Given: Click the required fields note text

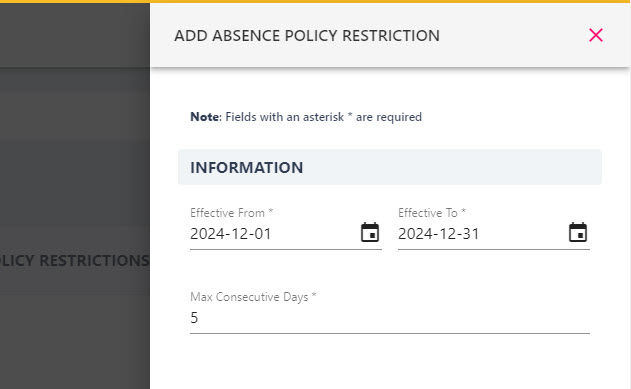Looking at the screenshot, I should coord(306,117).
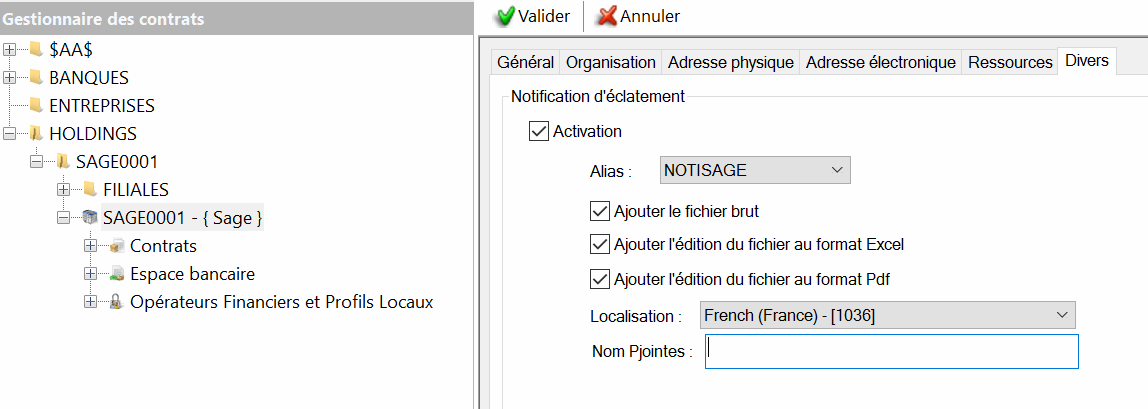The image size is (1148, 409).
Task: Click the BANQUES folder icon
Action: (x=36, y=77)
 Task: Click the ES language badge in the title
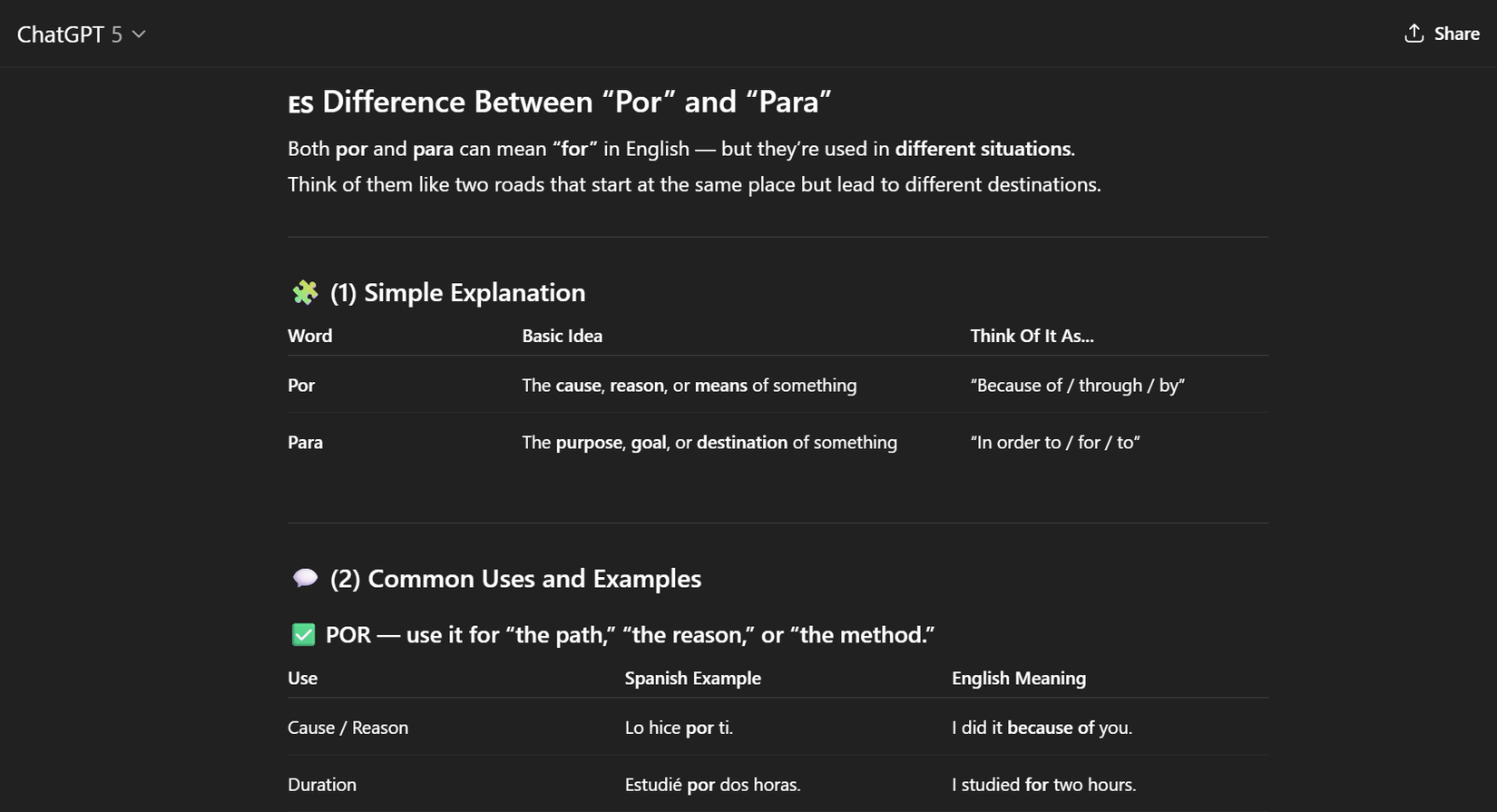coord(299,103)
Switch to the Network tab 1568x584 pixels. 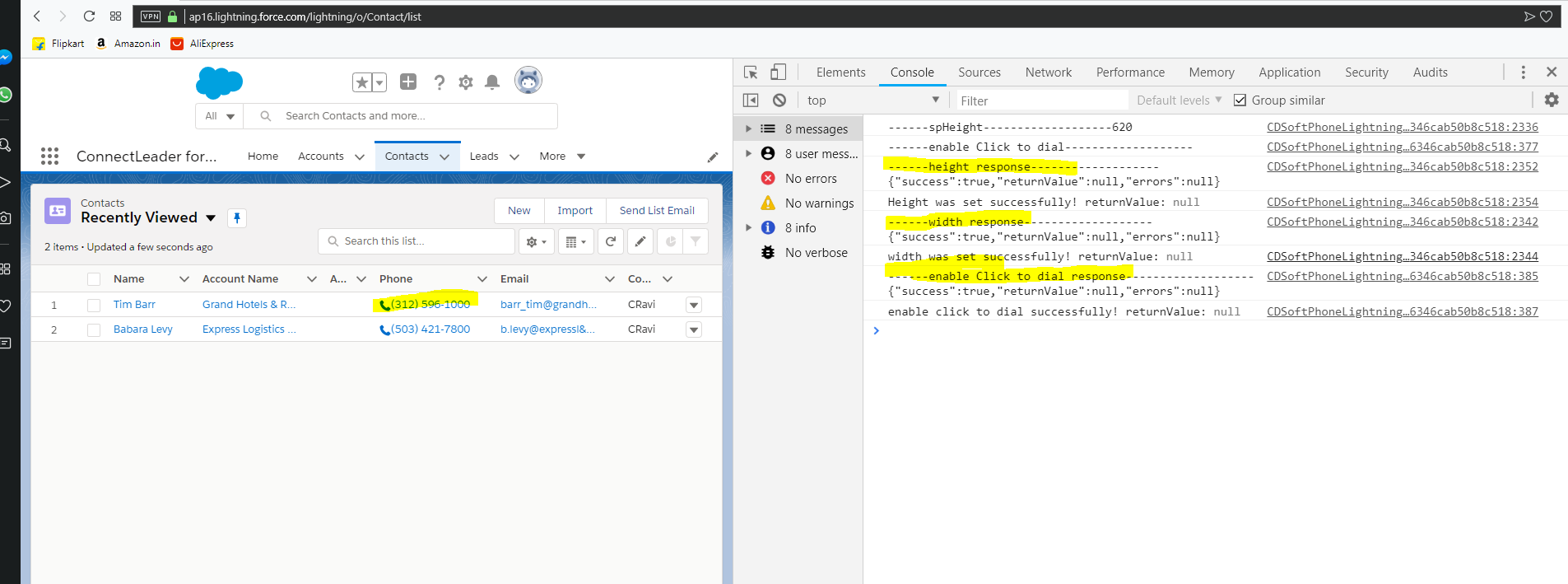pos(1048,72)
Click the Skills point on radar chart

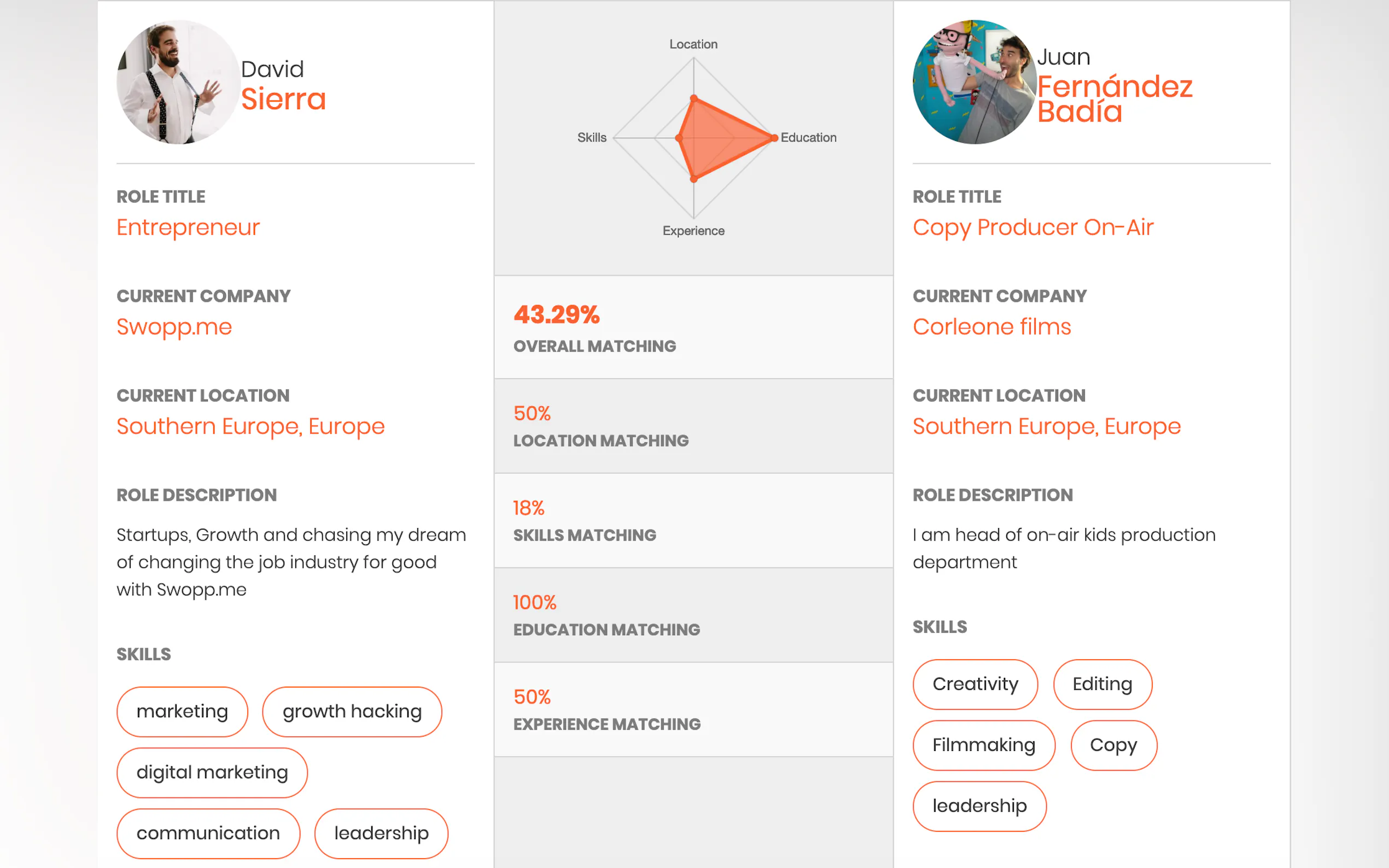679,138
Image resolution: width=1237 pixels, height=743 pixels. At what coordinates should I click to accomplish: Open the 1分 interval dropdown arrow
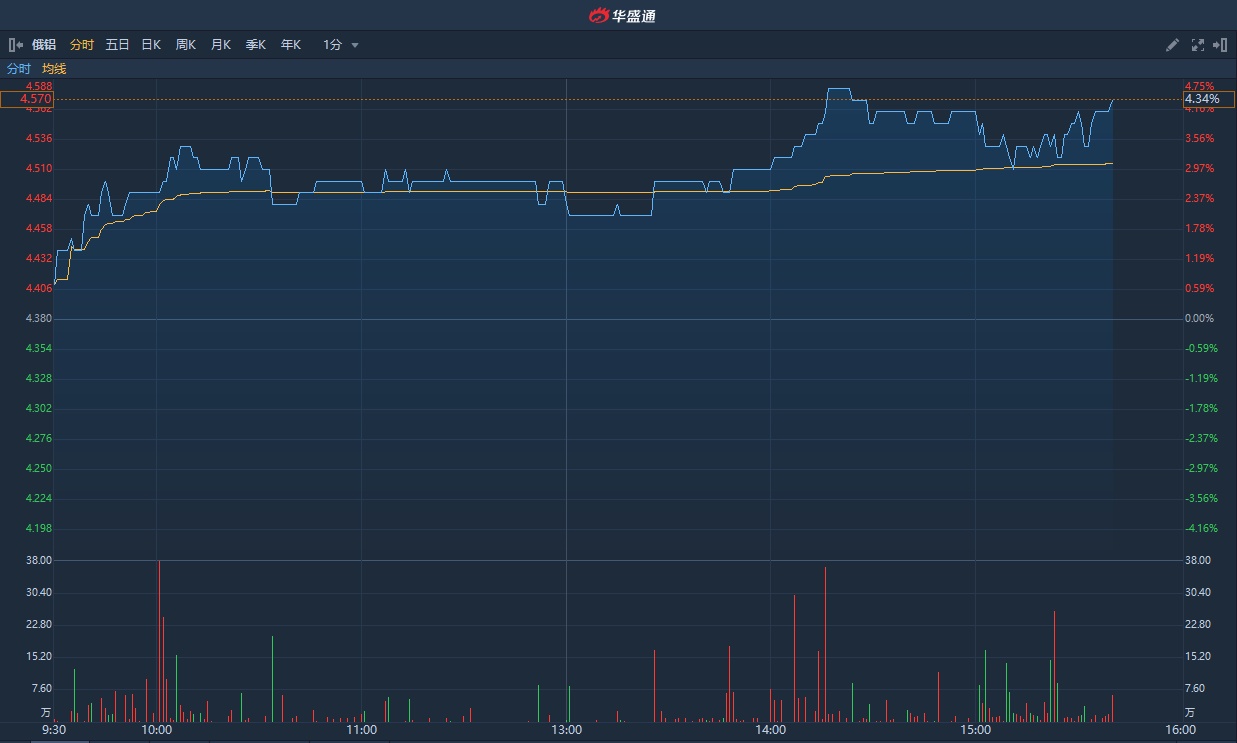355,45
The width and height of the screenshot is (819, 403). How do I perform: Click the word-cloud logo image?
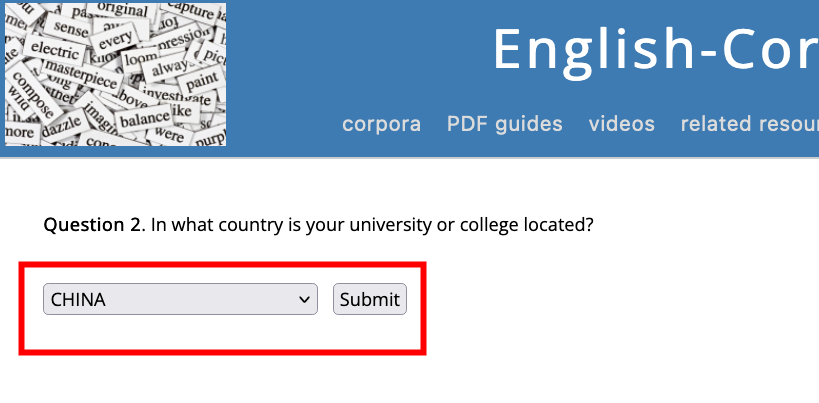point(115,75)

---

## How to complete this task
No pictures belong in the copy. Retype exactly, and only, the lines from the line containing "Click the Skills point on radar chart" through the last line of the data, both included.

## Output for this task
Click the Skills point on radar chart

679,138
Image resolution: width=1237 pixels, height=743 pixels. At what coordinates should I click to accomplish: Open the 1分 interval dropdown arrow
355,45
The width and height of the screenshot is (819, 403). How do I perform: Click the word-cloud logo image?
point(115,75)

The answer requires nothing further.